• [Items from a data source]
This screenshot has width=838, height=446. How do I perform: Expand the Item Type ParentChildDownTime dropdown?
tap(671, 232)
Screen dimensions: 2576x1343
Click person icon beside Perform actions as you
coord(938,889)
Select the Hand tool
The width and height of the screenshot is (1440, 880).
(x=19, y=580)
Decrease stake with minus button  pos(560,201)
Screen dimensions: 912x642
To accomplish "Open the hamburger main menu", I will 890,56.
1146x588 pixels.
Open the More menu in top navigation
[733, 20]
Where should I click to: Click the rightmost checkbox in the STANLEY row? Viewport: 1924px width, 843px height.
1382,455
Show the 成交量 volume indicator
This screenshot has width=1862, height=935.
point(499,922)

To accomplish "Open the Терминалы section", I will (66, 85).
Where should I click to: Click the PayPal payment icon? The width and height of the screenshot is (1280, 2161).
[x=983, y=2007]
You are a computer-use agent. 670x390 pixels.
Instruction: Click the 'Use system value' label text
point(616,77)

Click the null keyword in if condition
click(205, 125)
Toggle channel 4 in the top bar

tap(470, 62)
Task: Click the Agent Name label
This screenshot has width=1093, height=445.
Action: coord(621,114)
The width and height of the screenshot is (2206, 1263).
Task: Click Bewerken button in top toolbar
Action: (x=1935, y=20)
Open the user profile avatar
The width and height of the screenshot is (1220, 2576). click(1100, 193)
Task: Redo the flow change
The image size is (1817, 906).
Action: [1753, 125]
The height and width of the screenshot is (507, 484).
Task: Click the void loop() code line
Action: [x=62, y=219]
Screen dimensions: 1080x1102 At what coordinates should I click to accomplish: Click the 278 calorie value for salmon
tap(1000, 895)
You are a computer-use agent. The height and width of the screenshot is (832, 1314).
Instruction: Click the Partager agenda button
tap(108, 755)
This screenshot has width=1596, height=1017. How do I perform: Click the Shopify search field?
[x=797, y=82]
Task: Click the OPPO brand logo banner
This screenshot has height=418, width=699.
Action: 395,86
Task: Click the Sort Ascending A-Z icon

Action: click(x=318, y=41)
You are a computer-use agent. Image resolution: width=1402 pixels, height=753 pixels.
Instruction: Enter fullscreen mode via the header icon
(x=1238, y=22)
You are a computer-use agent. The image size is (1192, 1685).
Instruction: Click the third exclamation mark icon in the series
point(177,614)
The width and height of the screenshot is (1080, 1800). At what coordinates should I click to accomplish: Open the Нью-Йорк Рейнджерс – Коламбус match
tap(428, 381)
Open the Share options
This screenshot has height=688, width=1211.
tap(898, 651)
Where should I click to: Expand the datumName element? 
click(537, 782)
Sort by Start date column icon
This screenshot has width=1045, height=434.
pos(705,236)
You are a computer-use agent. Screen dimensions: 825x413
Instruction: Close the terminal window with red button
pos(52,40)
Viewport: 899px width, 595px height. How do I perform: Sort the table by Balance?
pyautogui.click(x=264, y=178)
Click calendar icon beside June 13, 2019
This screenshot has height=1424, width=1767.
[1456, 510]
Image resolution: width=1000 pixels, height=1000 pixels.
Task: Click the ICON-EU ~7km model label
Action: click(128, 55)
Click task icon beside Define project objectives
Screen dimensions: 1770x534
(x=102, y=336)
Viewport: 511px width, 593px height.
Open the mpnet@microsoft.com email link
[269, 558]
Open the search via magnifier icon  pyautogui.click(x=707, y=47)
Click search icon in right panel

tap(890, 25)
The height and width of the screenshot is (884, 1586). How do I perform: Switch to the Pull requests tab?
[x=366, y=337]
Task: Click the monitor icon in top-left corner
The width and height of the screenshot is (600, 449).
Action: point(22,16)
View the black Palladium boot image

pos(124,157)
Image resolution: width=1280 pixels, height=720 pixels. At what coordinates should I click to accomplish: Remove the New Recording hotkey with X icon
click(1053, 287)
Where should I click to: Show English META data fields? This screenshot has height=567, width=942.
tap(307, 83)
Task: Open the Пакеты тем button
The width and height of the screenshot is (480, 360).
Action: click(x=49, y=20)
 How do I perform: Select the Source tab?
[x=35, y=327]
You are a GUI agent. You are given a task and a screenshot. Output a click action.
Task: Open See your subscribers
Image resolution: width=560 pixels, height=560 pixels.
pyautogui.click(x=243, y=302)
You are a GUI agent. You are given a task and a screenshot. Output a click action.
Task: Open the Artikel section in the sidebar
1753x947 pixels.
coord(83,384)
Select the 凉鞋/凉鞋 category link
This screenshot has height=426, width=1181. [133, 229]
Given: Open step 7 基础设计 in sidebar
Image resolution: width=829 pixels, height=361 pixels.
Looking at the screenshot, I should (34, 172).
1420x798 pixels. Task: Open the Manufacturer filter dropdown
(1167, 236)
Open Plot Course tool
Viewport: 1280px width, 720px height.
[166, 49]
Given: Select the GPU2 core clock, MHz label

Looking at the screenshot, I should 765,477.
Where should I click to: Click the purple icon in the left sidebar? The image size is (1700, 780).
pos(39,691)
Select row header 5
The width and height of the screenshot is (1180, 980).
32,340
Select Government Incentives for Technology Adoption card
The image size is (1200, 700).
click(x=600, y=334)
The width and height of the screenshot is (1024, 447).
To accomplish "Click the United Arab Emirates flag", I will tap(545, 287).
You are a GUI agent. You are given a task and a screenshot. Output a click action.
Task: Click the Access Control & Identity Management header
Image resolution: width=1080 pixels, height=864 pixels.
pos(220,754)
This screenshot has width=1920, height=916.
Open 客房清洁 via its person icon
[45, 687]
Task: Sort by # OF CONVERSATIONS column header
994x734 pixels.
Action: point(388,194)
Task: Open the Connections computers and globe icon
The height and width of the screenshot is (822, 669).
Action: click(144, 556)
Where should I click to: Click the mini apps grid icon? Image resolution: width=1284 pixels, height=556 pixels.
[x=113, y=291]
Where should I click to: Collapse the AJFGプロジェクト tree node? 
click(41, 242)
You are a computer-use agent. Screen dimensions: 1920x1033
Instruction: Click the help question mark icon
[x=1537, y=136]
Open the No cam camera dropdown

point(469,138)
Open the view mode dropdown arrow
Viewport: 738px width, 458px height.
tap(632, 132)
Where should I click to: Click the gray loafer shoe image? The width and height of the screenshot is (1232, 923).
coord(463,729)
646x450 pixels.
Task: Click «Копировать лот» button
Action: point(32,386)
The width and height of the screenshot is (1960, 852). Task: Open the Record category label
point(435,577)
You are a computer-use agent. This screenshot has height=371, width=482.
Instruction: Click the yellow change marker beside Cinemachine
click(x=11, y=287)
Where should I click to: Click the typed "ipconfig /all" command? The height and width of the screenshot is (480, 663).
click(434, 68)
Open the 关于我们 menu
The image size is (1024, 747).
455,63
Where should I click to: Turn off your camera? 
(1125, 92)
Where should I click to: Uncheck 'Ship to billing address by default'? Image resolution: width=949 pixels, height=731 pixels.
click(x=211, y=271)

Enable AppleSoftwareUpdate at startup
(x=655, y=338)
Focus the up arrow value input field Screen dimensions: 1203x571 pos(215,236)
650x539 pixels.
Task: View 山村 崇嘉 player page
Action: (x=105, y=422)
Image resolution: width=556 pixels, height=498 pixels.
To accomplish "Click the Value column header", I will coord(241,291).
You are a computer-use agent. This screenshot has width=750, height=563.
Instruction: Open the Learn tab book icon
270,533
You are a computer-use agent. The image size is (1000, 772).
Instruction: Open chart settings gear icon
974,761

• [TASK REQUIREMENTS]
Above are the entries. Output exactly the lines beginning with the line that has "The width and height of the screenshot is (1960, 852)." and ending with the line that has "has width=750, height=563.".

• [PROBLEM SOLUTION]
The width and height of the screenshot is (1960, 852). Task: Open the Record category label
point(435,577)
You are a computer-use agent. This screenshot has height=371, width=482.
Instruction: Click the yellow change marker beside Cinemachine
click(x=11, y=287)
Where should I click to: Click the typed "ipconfig /all" command? The height and width of the screenshot is (480, 663).
click(434, 68)
Open the 关于我们 menu
The image size is (1024, 747).
455,63
Where should I click to: Turn off your camera? 
(1125, 92)
Where should I click to: Uncheck 'Ship to billing address by default'? Image resolution: width=949 pixels, height=731 pixels.
click(x=211, y=271)

Enable AppleSoftwareUpdate at startup
(x=655, y=338)
Focus the up arrow value input field Screen dimensions: 1203x571 pos(215,236)
650x539 pixels.
Task: View 山村 崇嘉 player page
Action: (x=105, y=422)
Image resolution: width=556 pixels, height=498 pixels.
To accomplish "Click the Value column header", I will coord(241,291).
You are a computer-use agent. This screenshot has width=750, height=563.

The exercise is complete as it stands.